What are the sex and gender factors that lead to greater stunting and wasting in infant girls and boys 6 months to 2 years of age?
Jamie
https://onlinelibrary.wiley.com/doi/10.1111/mcn.12710
Childhood stunting and wasting in Myanmar: Key drivers and implications for policies and programmes
Jessica L. Blankenship Jennifer Cashin Tuan T. Nguyen Hedy Ip
First published: 24 August 2020 https://doi.org/10.1111/mcn.12710
Abstract
Child undernutrition is a public health and development problem in Myanmar that is jeopardizing children's physical and cognitive development and the country's social and economic progress. We identified key drivers of child stunting (low height‐for‐age) and wasting (low weight‐for‐height) in a nationally representative sample (n = 3,981) of children 0–59 months of age. The national prevalence of child stunting and wasting was 28% and 7%, respectively. Boys were more likely to be stunted or wasted than girls. Older children 24–35 months were at the highest risk of stunting compared with children under 6 months (risk ratios [RR] 10.34; 95% CI [6.42, 16.65]) whereas the youngest, under 6 months, were at the highest risk of wasting compared with children 36–59 months (RR 2.04; 95% CI [1.16, 3.57]). Maternal height <145 cm (RR 5.10; 95% CI [3.15, 8.23]), perceived small child size at birth (RR 2.08; 95% CI [1.62, 2.69]), and not benefiting from institutional delivery (RR 1.52; 95% CI [1.24, 1.87]) were associated with an increased risk of child stunting, as were maternal occupation, unimproved household drinking water, living in delta, coastal or upland areas, and poorer household wealth index quintile. Increased risk of child wasting was associated with maternal underweight (RR 1.64; 95% CI [1.11, 2.42]) and open defecation (RR 1.91; 95% CI [1.25, 2.92]) as well as maternal occupation and residence in a coastal area. Our findings indicate that the key drivers of child undernutrition in Myanmar are multifaceted and start in utero. Investing in scaling‐up multisectoral approaches that include nutrition‐specific and nutrition‐sensitive interventions with a focus on improving maternal nutrition is essential for reducing child undernutrition and contributing to further gains in the country's human and economic development.
Key messages
In Myanmar, the prevalence of stunting steadily increases during the 0‐ to 23‐month period. The effects of stunting during the first 1,000 days are largely irreversible.

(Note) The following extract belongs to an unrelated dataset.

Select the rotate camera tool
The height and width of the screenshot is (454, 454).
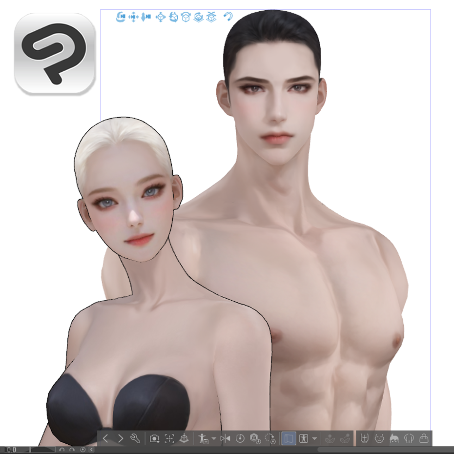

Early child growth restriction, poor maternal nutrition, and inadequate coverage of maternal health services are leading drivers of child undernutrition.
Household and environmental drivers associated with child undernutrition include low household wealth index, lack of access to safe drinking water, and the practice open defecation.
A multisectoral approach with a focus on maternal nutrition and the first 2 years of life is essential to improve children's nutritional status in Myanmar.